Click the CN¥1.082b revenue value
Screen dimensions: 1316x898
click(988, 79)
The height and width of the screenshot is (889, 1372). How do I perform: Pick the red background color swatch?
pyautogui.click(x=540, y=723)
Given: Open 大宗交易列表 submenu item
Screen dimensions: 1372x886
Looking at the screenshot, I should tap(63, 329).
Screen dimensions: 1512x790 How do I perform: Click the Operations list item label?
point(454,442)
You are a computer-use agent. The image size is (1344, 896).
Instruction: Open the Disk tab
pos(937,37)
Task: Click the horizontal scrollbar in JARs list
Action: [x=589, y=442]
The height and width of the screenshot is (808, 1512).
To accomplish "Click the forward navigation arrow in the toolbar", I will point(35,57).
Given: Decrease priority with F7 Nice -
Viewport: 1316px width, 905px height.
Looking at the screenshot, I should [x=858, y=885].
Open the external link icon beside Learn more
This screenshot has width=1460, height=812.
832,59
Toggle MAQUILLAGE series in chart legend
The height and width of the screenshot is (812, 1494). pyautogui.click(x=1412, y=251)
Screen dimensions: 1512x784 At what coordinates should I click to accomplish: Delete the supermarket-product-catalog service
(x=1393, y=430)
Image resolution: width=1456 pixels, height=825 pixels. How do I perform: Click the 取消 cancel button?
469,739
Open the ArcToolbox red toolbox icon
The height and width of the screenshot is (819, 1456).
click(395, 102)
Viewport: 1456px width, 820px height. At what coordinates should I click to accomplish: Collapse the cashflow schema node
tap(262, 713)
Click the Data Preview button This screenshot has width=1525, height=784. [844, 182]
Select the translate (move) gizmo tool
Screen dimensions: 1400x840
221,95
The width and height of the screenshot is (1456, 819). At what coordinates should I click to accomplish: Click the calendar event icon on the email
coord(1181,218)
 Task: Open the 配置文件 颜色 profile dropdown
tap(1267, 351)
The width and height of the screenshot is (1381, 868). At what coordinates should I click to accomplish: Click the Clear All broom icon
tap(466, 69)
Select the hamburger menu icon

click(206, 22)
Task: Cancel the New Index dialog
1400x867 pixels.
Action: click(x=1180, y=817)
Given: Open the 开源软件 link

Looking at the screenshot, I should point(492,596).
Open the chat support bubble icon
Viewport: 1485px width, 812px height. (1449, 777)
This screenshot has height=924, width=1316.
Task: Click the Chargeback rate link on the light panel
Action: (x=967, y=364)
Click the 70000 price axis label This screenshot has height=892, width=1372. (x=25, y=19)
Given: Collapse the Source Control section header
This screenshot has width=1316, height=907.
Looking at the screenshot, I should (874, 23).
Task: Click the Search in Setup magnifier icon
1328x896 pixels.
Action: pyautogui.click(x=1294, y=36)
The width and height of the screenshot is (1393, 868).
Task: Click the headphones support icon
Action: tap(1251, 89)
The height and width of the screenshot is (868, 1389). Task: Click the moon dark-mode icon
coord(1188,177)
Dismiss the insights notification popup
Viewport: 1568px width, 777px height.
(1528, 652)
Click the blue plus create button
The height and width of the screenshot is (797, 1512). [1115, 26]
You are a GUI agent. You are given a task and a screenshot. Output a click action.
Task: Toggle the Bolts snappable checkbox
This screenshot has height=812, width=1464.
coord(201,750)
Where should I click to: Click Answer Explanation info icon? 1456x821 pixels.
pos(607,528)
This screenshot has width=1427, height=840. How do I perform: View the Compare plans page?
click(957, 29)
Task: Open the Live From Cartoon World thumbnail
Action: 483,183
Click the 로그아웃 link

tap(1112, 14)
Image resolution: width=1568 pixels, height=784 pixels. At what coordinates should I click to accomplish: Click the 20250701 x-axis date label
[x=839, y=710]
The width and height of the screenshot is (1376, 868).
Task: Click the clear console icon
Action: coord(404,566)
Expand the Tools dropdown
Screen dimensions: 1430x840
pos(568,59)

TRY IT. All that is wanted is the lines from the one containing "Where should I" through the last line of the records, restated word for word.

RESULT OF THE TASK.
Where should I click to: Click Answer Explanation info icon? 1456x821 pixels.
pos(607,528)
This screenshot has width=1427, height=840. How do I perform: View the Compare plans page?
click(957, 29)
Task: Open the Live From Cartoon World thumbnail
Action: 483,183
Click the 로그아웃 link

tap(1112, 14)
Image resolution: width=1568 pixels, height=784 pixels. At what coordinates should I click to accomplish: Click the 20250701 x-axis date label
[x=839, y=710]
The width and height of the screenshot is (1376, 868).
Task: Click the clear console icon
Action: coord(404,566)
Expand the Tools dropdown
Screen dimensions: 1430x840
pos(568,59)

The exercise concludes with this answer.